** Passage shown **

Italy's Matteo Salvini leads anti-government rally in Rome

  03 June 2020    Read: 1095
  Italy The crowds chanted 'freedom' and 'elections now' [Riccardo De Luca/Anadolu]

Hundreds of people led by right-wing parties march under the banner 'Italy does not capitulate' marking Republic Day.

The three parties making up Italy's conservative opposition have held a joint rally in Rome against the government's policies amid the coronavirus pandemic.

Matteo Salvini, of the far-right League, led the rally along with Giorgia Meloni of the Brothers of Italy, another far-right party, and MEP Antonio Tajani of Forza Italia.

Hundreds of people marched under the banner "Italy does not capitulate" through central Rome on the national holiday that marks Italy's Republic Day.

Meloni has criticised the government's allocation of aid in response to the virus outbreak as excessively bureaucratic.

She said the pandemic is causing "social unease" and Prime Minister Guiseppe Conte does not understand the economic dangers.

Infection risk

People took to the streets, carrying a long Italian flag, despite calls by organisers that they support the event on social media instead, due to the risk of infection.

** Task set **
**1.** Using the Rome rally article, explain in one to three sentences why organisers urged people to support the event on social media instead of marching.
**2.** Please continue the Rome rally article after its final sentence.
The rows placed after the Rome rally article are not needed.

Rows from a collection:
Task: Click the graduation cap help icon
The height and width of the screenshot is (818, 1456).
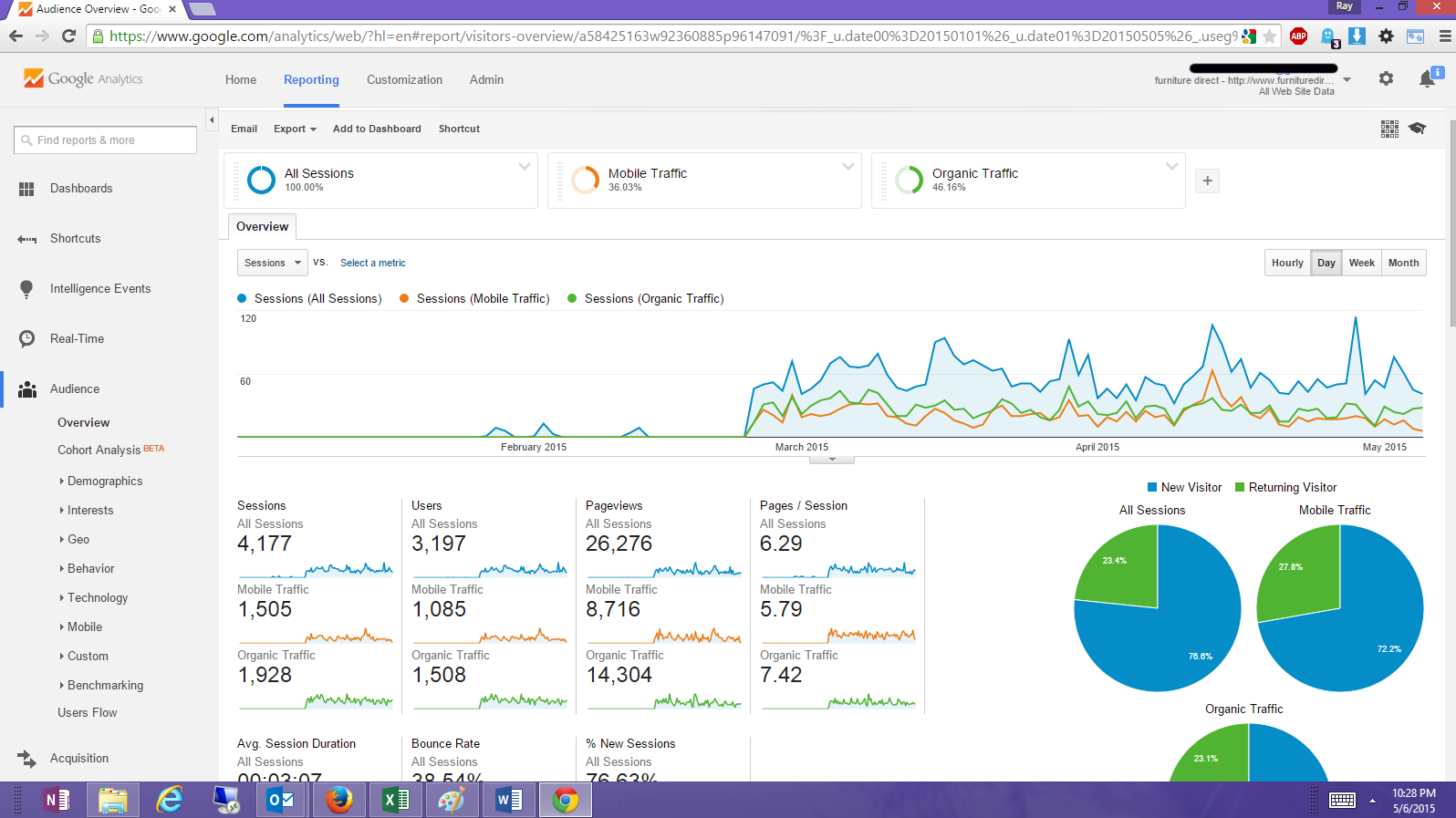Action: coord(1417,129)
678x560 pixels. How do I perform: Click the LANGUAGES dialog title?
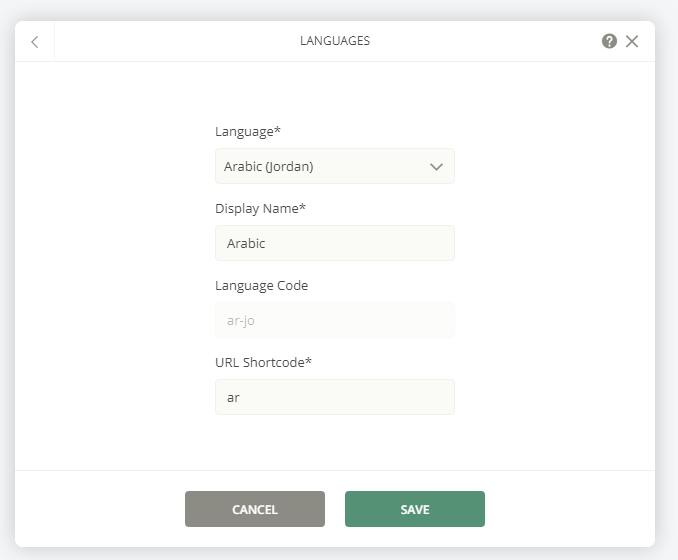click(335, 41)
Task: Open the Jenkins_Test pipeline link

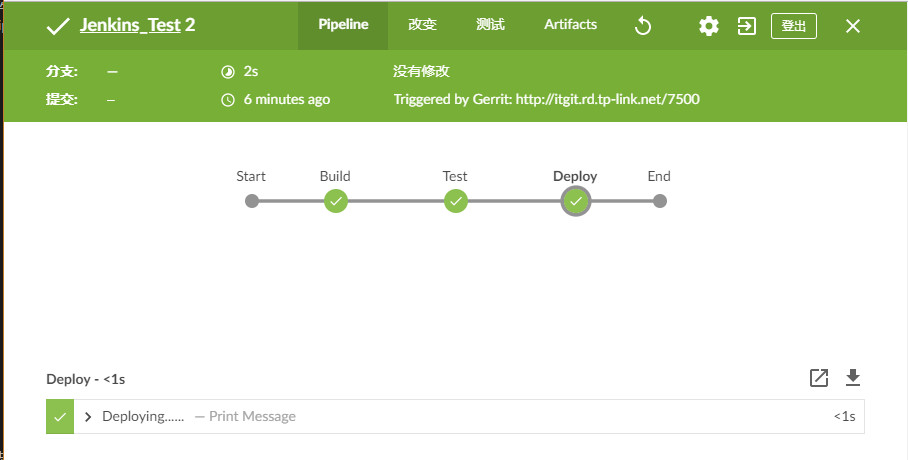Action: [129, 26]
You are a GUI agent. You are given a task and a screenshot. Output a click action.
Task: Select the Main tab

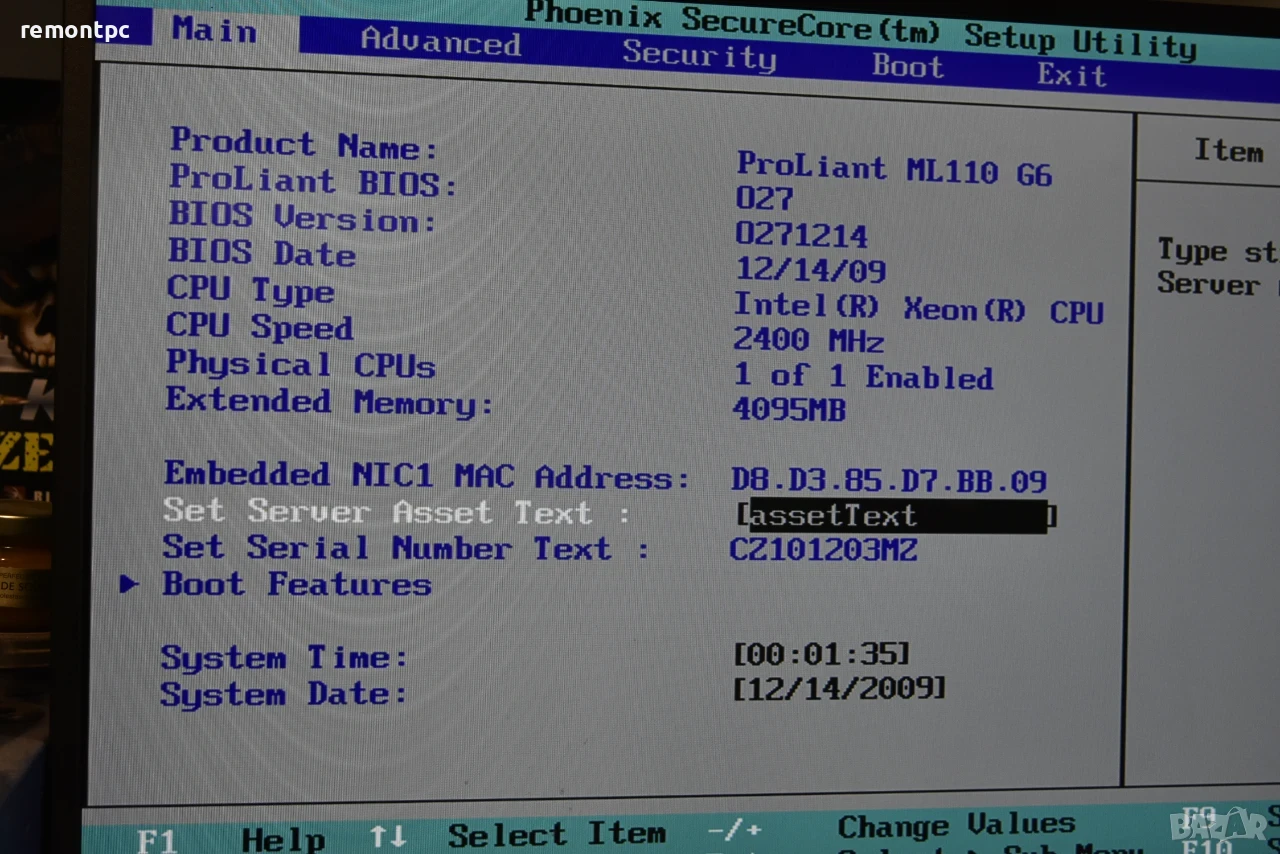pos(213,29)
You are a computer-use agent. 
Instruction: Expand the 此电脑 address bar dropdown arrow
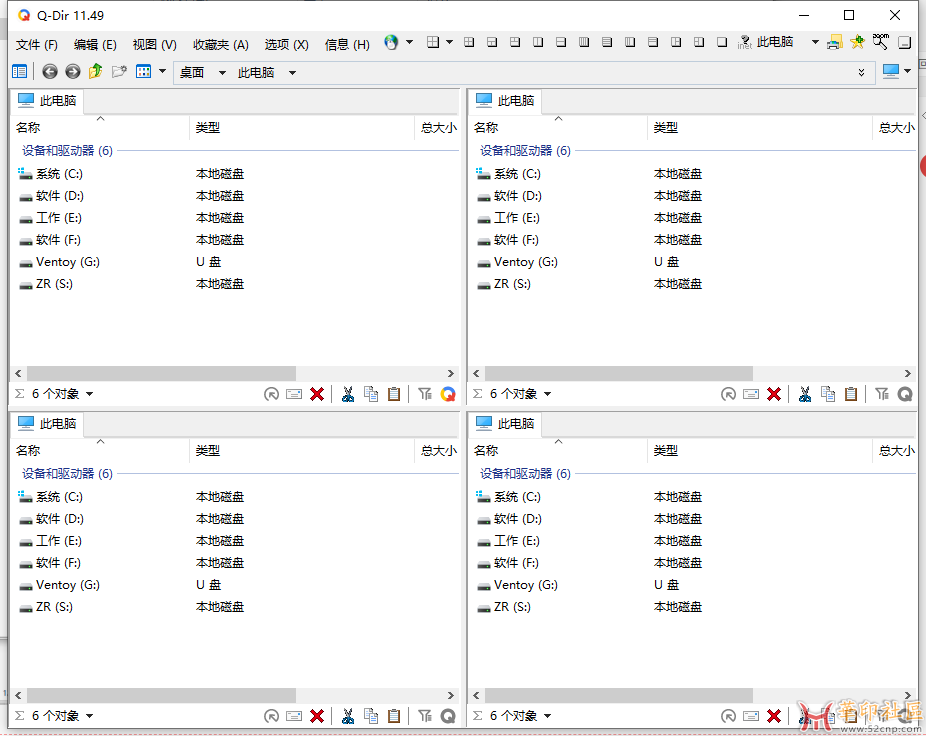coord(292,73)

** Answers provided **
**1.** Organisers asked people to back the event on social media because of the risk of infection. People took to the streets anyway, carrying a long Italian flag.

**2.**
Salvini wore a protective face mask but removed it repeatedly, taking participants' mobile phones for selfies, videos on his Facebook page showed.

The crowds chanted "freedom" and "elections now". Similar rallies were planned in dozens of other cities.

President Sergio Mattarella laid a wreath at the Altar of the Fatherland national unity monument near Piazza Venezia on Tuesday morning in Rome, together with Conte.

A military parade would usually mark the event but was cancelled due to the coronavirus pandemic.

Mattarella then travelled to Codogno, in Lombardy, the heart of the outbreak in Italy, and gave a speech commemorating the 33,000 dead due to the virus, ANSA news agency reported.

Italy's Republic Day marks a referendum in 1946 when the country chose to become a republic instead of a monarchy.